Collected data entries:
* * *
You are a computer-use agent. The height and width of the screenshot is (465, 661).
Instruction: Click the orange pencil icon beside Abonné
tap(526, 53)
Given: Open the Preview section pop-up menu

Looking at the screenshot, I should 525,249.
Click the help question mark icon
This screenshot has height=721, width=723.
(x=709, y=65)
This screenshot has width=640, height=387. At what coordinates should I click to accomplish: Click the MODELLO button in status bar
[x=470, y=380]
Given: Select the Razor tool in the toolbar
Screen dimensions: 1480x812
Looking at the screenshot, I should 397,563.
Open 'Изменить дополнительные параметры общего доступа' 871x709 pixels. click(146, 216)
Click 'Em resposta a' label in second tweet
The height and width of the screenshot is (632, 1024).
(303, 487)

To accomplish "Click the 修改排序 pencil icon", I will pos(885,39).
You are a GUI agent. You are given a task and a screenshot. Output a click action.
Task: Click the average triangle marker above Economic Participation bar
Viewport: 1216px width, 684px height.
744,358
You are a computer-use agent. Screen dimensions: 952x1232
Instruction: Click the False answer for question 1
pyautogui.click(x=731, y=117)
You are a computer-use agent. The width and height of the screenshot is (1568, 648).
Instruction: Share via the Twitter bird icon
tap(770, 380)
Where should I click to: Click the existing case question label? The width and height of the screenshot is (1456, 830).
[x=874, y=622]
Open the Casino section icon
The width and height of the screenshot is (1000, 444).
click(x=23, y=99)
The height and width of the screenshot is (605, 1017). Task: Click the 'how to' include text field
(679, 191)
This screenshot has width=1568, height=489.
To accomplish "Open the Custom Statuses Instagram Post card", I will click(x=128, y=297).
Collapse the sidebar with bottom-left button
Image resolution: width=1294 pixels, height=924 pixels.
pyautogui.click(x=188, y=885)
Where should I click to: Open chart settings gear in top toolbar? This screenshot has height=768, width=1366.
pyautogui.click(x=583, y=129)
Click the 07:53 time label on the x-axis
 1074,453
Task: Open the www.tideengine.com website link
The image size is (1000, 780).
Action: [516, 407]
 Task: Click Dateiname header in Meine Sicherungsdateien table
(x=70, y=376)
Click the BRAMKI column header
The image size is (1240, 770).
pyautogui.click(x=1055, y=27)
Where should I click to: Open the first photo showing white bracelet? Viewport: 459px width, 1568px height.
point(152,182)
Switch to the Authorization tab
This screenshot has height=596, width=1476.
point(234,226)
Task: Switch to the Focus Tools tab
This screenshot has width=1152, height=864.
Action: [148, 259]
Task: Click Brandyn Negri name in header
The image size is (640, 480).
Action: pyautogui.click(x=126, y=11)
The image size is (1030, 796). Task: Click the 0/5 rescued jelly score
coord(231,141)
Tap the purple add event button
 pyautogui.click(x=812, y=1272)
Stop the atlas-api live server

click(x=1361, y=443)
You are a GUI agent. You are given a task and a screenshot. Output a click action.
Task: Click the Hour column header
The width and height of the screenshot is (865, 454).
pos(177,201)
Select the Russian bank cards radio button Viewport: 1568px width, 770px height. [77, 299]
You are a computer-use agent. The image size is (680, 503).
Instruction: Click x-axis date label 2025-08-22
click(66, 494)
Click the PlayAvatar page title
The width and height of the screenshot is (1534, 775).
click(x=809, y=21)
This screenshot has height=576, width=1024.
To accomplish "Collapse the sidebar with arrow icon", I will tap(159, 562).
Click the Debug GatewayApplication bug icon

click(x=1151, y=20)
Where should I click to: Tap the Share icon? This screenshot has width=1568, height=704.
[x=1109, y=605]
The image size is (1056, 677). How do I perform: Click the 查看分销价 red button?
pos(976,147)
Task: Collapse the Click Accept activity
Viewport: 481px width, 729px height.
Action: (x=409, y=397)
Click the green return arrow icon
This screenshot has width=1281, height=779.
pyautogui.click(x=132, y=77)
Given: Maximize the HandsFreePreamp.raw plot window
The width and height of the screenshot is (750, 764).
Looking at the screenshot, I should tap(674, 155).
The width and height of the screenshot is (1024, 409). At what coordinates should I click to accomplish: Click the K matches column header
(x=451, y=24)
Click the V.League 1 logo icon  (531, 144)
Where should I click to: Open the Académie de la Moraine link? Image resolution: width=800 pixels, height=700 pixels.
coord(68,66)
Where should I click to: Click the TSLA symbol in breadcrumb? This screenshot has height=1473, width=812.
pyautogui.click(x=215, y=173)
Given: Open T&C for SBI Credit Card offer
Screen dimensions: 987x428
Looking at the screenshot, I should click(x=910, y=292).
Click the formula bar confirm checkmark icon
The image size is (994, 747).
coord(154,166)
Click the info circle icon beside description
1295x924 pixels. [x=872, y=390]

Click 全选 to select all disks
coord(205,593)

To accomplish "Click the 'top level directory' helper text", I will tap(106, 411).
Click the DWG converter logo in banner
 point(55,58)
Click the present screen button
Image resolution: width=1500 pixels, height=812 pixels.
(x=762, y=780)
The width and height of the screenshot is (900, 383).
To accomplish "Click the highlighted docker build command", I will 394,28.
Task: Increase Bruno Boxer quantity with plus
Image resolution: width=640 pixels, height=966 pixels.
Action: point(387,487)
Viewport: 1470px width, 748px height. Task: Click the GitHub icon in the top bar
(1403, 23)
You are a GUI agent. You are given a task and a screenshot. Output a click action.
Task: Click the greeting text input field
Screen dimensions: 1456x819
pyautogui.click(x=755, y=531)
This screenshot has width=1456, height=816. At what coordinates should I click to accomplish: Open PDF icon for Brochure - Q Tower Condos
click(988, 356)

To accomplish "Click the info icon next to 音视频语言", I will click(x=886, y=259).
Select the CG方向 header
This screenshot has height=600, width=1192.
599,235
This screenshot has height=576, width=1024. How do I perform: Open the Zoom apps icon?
* * *
*What the exercise asks*
Show every line above in which the word "computer" occurs.

*Exercise answer*
You are a computer-use agent. The height and width of the screenshot is (465, 661).
You are a computer-use agent. Screen dimensions: 952x1232
You are a computer-use agent. The width and height of the screenshot is (1568, 648).
You are a computer-use agent. The image size is (680, 503).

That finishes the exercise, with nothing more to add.